Wednesday, October 27, 2010

i dont know why i stop

i get so excited to get things out of my head and then i deprive myself of this seemingly ritualistic purging of things that are plaguing me.  sometimes i find the things swimming in my head so unbelievably unrealistic that i start to wonder just how crazy i really am.....and then, something happens to confirm what turns out to be my not so crazy thoughts and i get so worked up about doubting myself that i need the clarity of trusting my own instincts to be affirmed.

its exhausting.  and then i look in the mirror, tired of seeing myself teary and doubtful and i beat myself up for questioning my own certainty.

see its like this......i find that some are so focused on what they want...they let nothing get in the way of that.  not a relationship, a friend, a family, a career, NOTHING.  they lay everything on the line to get what they want.  and it always includes their class, their integrity, the mystery of human prowess, and lets not forget the dignity. and they walk away from their fleeting moment of satisfaction empty handed and a little less human than they were before.  and if you know it or not....you died a little inside.  the world requires us to think so much of ourselves that i truly wonder where we will be 10 years from now.  we need so little from everyone else and are so anxious to be instantly gratified that the pay off for things is rarely what we anticipate.

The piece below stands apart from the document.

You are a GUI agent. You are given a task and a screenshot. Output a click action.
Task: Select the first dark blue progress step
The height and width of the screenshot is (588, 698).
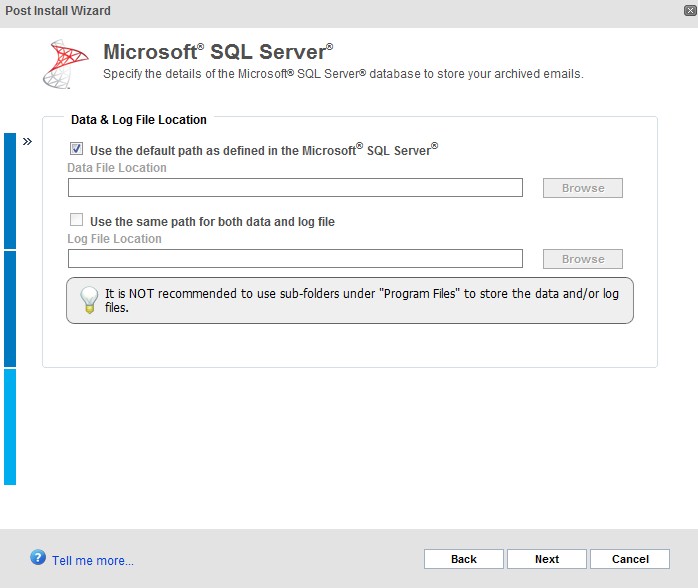10,191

gained a few extra pounds?  go to the gym for an hour every day, eat well, and in a month you might lose 10 lbs.  or  round up $5k and spend 2 hours in a doctors office having it all sucked out of you.

don't get me wrong.... i am as guilty as the next guy for wanting what i want when i want it, but the days of  working for it are over.  and it makes the outcome so unrewarding.  and it all seems so dull.

i miss the sparkle.  i miss the build up.  i miss the beauty of an earned moment.

maybe i am just getting old.  you kids these days....have no idea what it used to be like.

1 comment:

  1. speaking from 47 wise year...you SO get it my sweet niece! i have just come to know that i am the I in I! no one else...all we can do is love with wild abandonment and let it be!...i so love you!!